01-18-2013, 08:47 PM
I have been maintaining for a little over two years, and I can tell you that I think about my weight every day. I don't obsess over it... but it's there. If you aren't vigilant, you can backslide, and it's that awareness that helps to prevent that.
The way I managed my weight has been pretty simple. I set a "red line" weight. The second I start nearing that weight, I make a conscious effort to lose a few pounds and get away from it. It's a constant dance... I bounce around the same 5-10 lbs or so. I weigh myself every day... it has become part of my routine. It's how I keep myself in check.
I am not saying it won't be different for some people, but I am just saying that has been how it has been for me.

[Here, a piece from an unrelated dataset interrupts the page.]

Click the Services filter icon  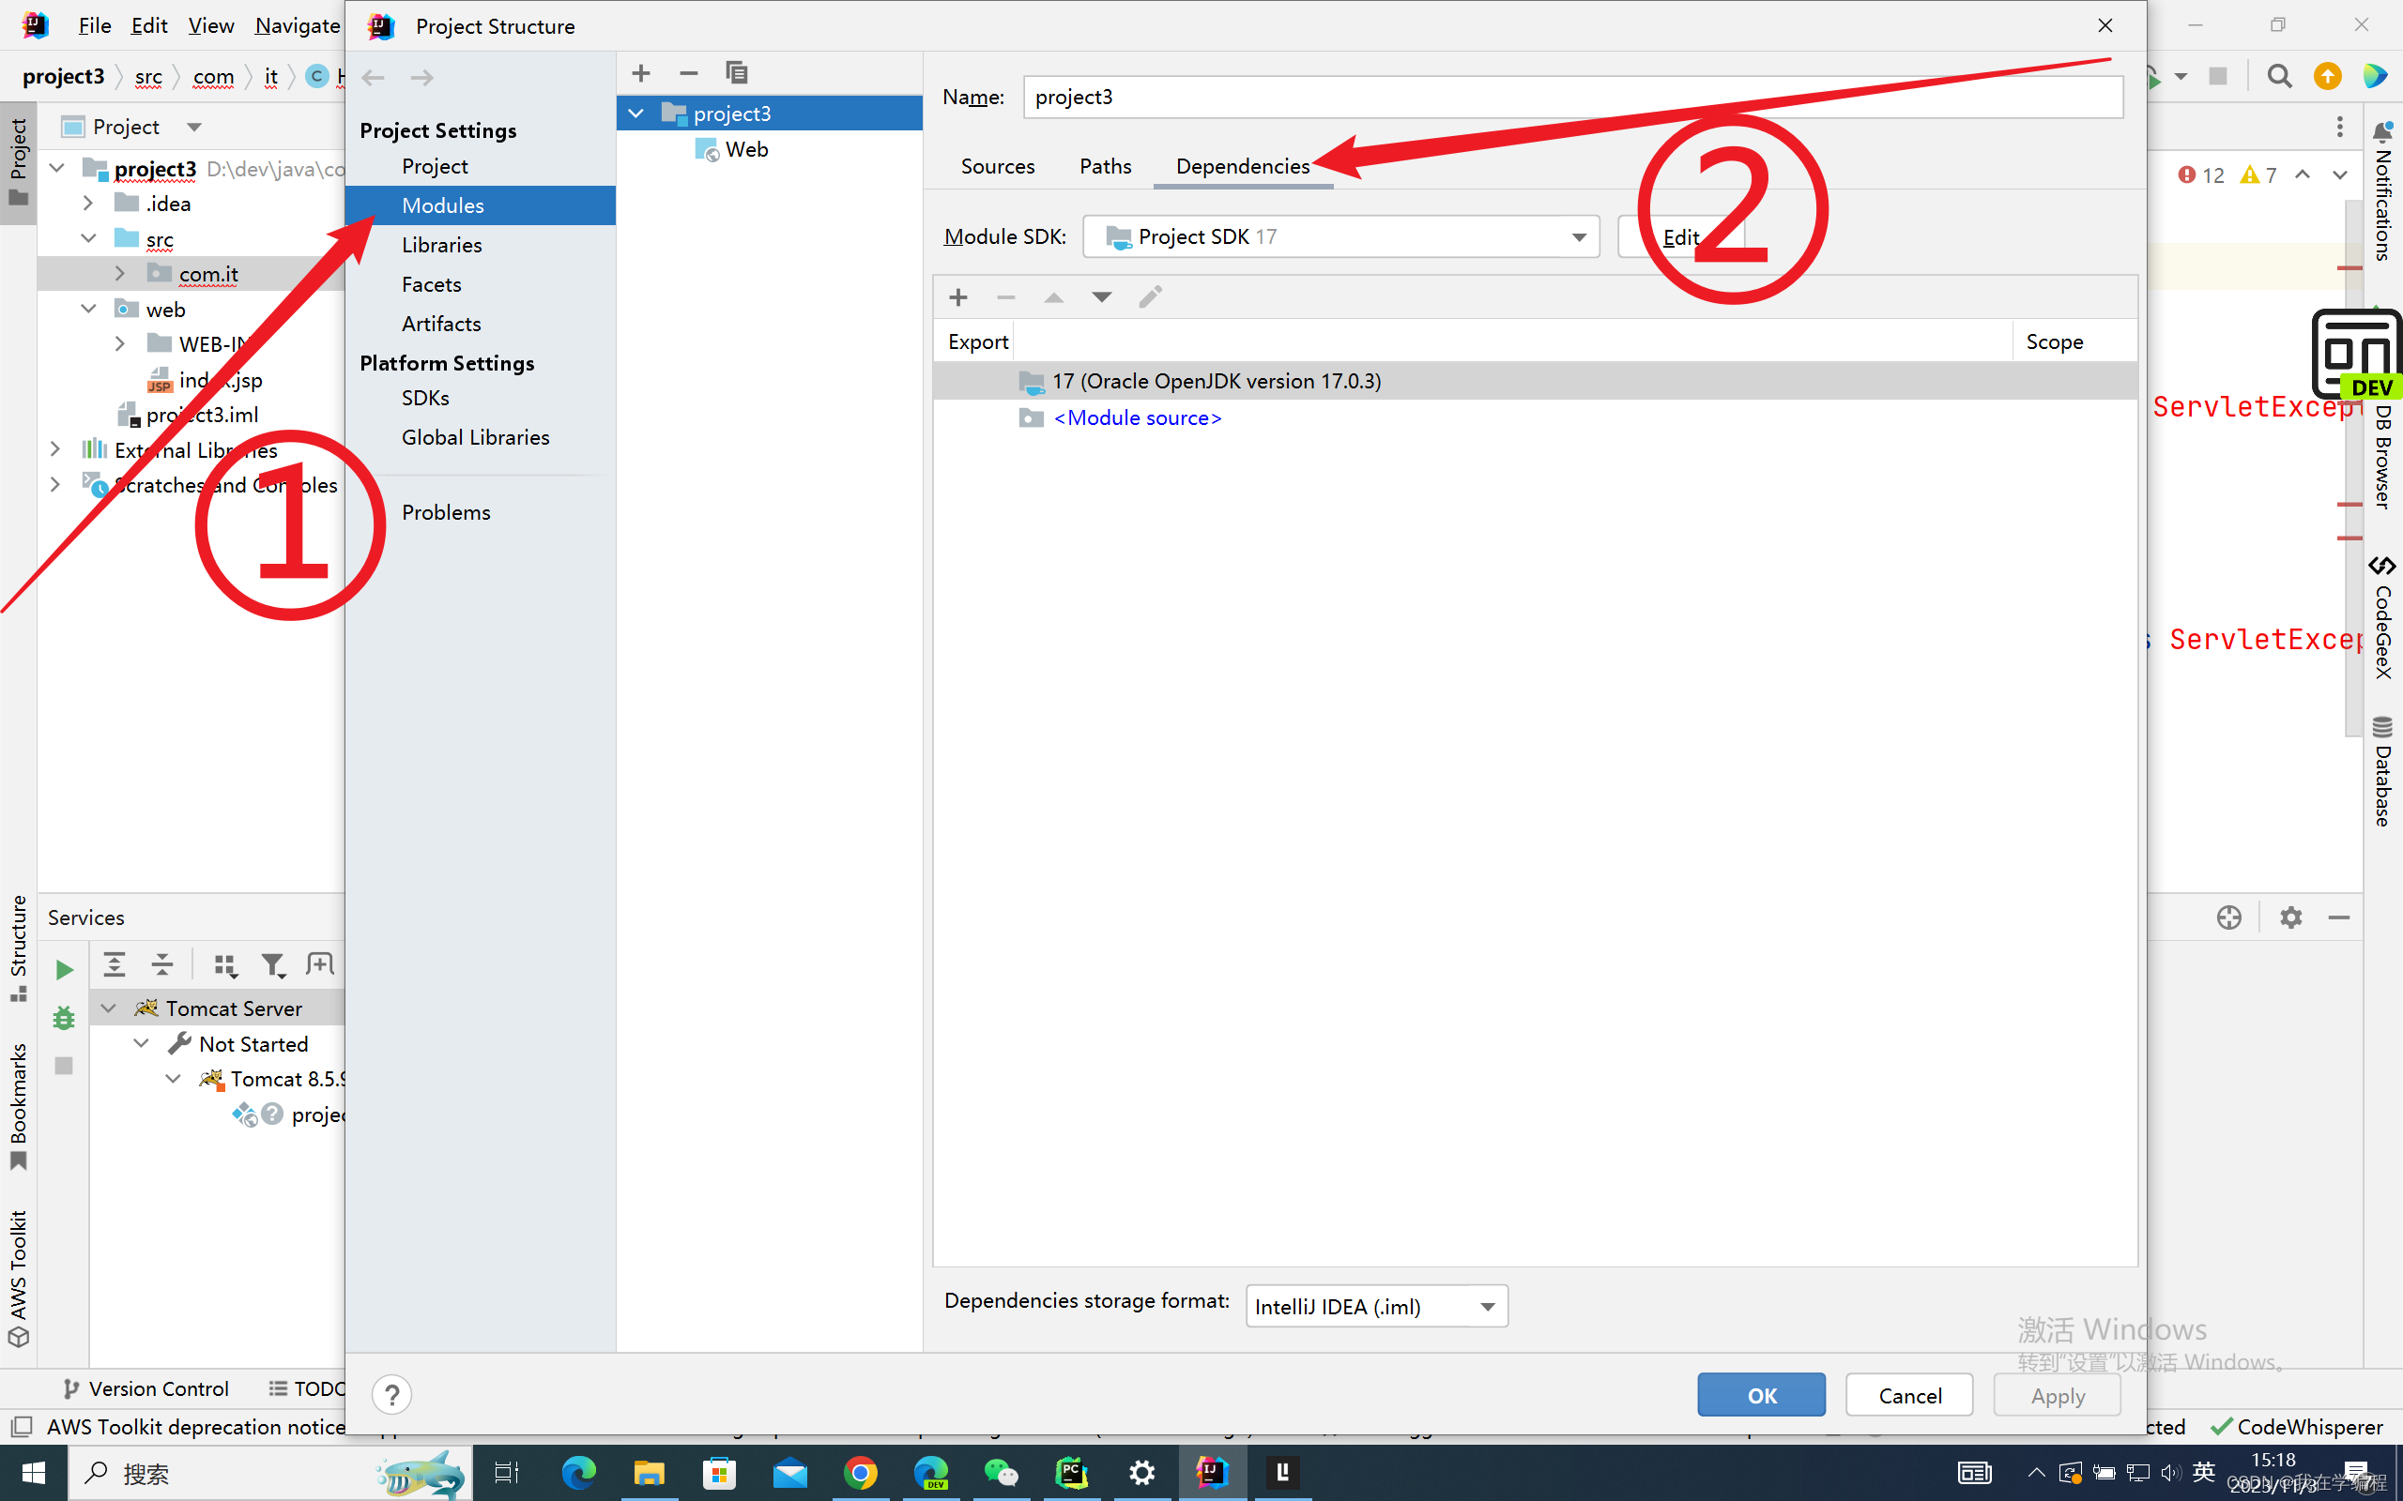point(272,965)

And CONGRATS!!! What an achievement! You must be so proud of how far you have come... it is truly amazing!
01-18-2013, 11:24 PM
I am maintaining now, but it took me a long time to figure this out. I could lose like no other, but maintaining, pfft, that was hard.
I am happy to say that I am now a maintainer! However, if I do not stay aware, it won't last.

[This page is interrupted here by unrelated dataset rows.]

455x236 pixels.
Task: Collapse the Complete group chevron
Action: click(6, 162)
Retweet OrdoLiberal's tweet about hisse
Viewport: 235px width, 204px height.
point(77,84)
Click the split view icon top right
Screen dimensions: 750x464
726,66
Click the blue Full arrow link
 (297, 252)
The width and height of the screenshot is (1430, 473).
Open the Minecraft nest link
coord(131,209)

The up side is, I figured out what works for me, and I'm comfortable with what I do.
JohnP is an IF guy, great, works for him. I'm a Weight Watcher person, that works for me. Plus a few other things. I weigh each morning, write it on a calendar above my scale. I track my food and exercise. At the end of the month, I take the calendar and my food journal and look at trends. If it's a bit up, I need to take action, If I'm where I'm comfy, I'm good.
Just for myself, I finally figured out, that this is not about failure, it's about feedback and listening to your body and your mind and learning from it.:D
01-19-2013, 05:53 AM
BTW thinking about your weight is not always bad. There are days where I think about it and I am happy that I made it through the journey :) So it can be positive too.
02-11-2013, 06:54 PM
Do you have a goal story and a before and after pic.? We would all love to read your amazing story and it might help you to read it, too.

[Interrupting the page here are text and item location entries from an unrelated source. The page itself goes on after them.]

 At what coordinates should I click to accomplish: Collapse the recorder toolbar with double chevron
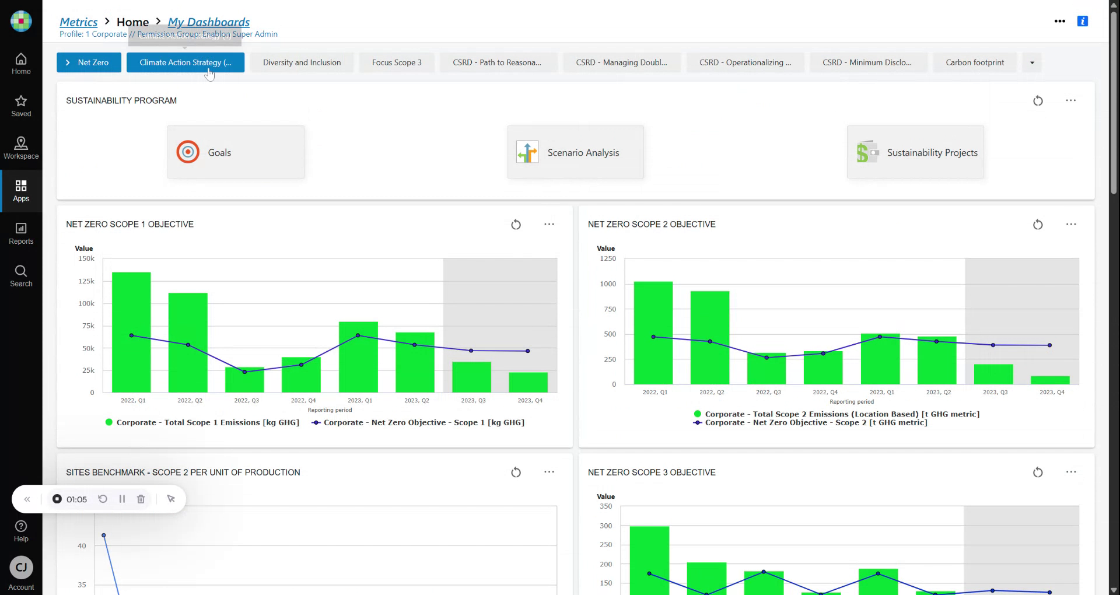pos(27,499)
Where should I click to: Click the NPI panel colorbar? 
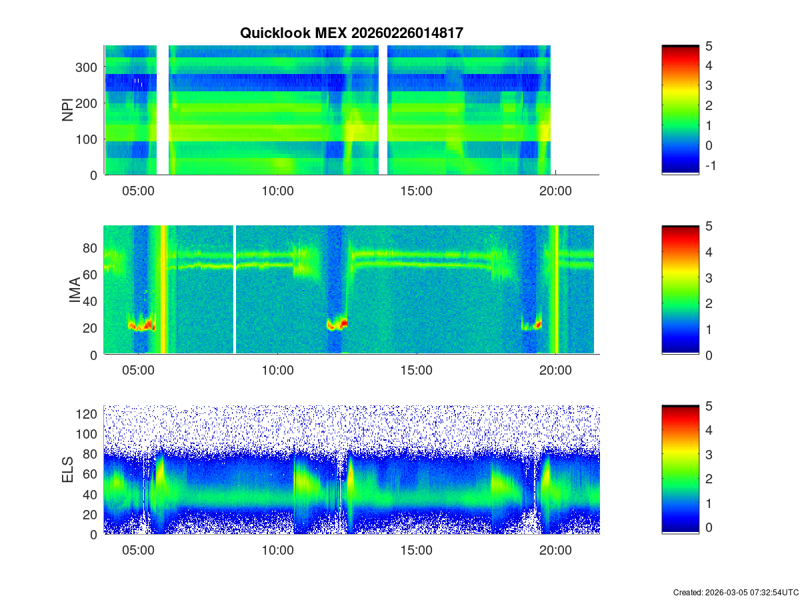(x=680, y=110)

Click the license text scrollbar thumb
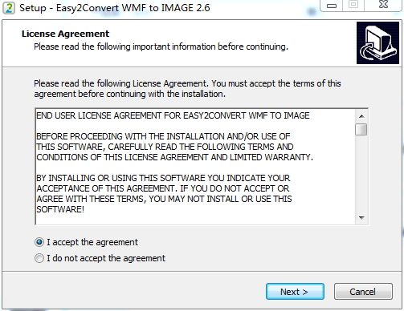tap(361, 130)

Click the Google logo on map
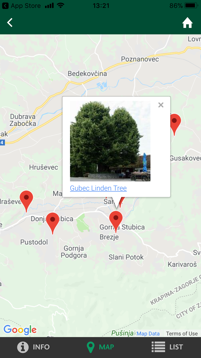[20, 330]
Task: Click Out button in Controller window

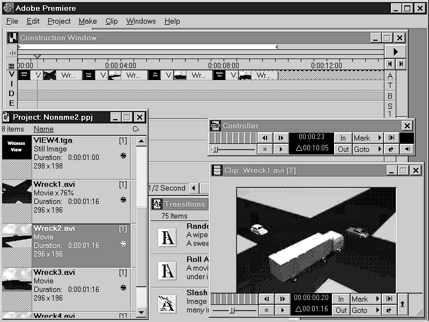Action: tap(343, 149)
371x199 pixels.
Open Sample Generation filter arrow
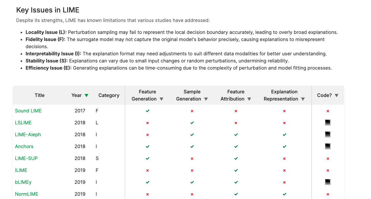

With me it goes in waves. Right now I'm super-focused (like I always am when I'm on a mission to lose). The longest I've maintained is a year. Then, I fall off the wagon--usually after a holiday or something. I get so angry with myself. I figure one of these years it's going to take. I know myself and know I will have to watch the scale daily and not allow a gain of say, 3 lbs. For me, it will be a "forever" thing.
02-11-2013, 07:34 PM
I think the issue for many of us is self-trust---or lack thereof. Read your post and you'll see that you're writing as if you do not have control of the process, almost as if some outside force will put the weight on you. But that cannot happen. You are the one who lost it, and you are the one who can keep it off. You do have control over your weight.
I know what you mean, though. The longer I am at this, the more I trust myself not to regain. I used to panic when I overate and I would automatically think, "Oh, there goes my self-control! I'm going to regain all the weight I lost!" But after several times of getting back on track and catching any small gains, I have begun to trust myself more.
It will take some time, and it wouldn't hurt to use some positive self-talk. When you get those feelings of panic, just remind yourself that you are ultimately in control of the food you put into your mouth. No one will force-feed you. You are in control.